*Description of the task:* Make an exact copy of all the entries, with the pictures left out.

*Saved data entries:*
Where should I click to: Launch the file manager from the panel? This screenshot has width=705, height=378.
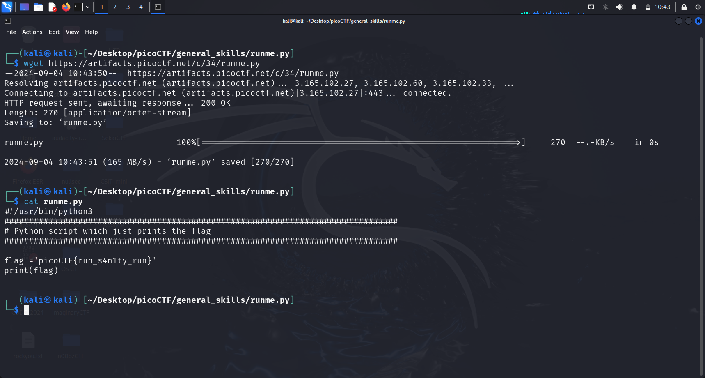click(38, 7)
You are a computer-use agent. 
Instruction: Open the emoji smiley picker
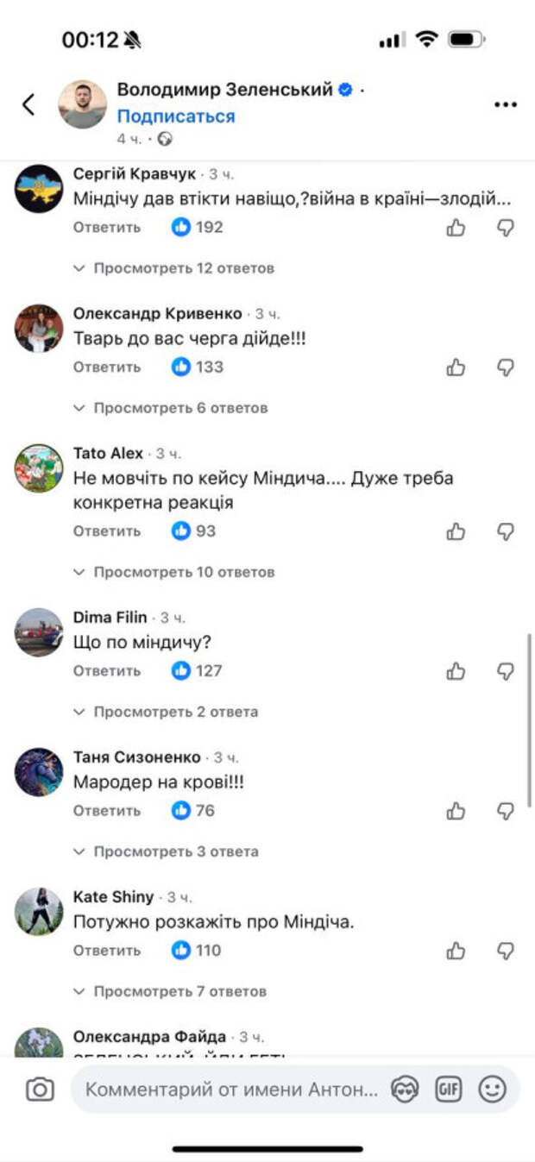[492, 1090]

*Exercise result:*
Where should I click to: Launch the file manager from the panel? This screenshot has width=705, height=378.
click(38, 7)
You are a computer-use agent. 
Instruction: Open the emoji smiley picker
[492, 1090]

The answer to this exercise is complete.